WHAT IS REQUIRED: Your task is to transcribe, without alteration, the lines from the top of the material below through the line bearing "The image size is (1568, 631).", inclusive.

THE RECORDS:
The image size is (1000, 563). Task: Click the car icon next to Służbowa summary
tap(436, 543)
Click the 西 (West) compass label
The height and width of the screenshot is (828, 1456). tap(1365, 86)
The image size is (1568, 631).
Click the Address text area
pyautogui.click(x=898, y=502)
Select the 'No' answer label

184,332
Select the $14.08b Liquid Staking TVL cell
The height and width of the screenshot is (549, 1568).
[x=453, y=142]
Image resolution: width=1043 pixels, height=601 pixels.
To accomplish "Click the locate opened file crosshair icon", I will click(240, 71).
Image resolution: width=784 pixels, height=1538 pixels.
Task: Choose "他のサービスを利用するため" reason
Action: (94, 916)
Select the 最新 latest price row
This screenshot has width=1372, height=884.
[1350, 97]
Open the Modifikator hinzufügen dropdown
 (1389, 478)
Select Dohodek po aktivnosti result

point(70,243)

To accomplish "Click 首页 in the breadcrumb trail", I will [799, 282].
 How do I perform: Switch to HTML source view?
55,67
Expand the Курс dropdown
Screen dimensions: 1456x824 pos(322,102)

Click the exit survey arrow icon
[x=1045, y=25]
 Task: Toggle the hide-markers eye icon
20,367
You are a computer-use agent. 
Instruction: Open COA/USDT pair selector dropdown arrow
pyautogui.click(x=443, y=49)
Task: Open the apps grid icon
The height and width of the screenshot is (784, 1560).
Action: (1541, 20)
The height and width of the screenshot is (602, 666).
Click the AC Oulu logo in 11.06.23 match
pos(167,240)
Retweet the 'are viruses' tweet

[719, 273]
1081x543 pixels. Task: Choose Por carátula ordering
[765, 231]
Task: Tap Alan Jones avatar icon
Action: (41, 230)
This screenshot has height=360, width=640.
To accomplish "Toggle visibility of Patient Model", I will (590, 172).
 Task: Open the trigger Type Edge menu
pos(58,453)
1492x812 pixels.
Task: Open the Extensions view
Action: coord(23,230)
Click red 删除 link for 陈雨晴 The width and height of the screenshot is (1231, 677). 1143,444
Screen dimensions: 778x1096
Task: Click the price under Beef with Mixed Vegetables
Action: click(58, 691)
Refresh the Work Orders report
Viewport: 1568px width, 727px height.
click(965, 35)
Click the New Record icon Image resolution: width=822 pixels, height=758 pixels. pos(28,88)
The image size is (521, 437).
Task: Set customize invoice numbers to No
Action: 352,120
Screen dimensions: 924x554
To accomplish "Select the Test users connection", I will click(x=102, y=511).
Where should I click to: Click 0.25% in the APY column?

ANSWER TO THE PROBLEM:
The image size is (1000, 563). Task: Click the car icon next to Służbowa summary
tap(436, 543)
Click the 西 (West) compass label
The height and width of the screenshot is (828, 1456). tap(1365, 86)
The image size is (1568, 631).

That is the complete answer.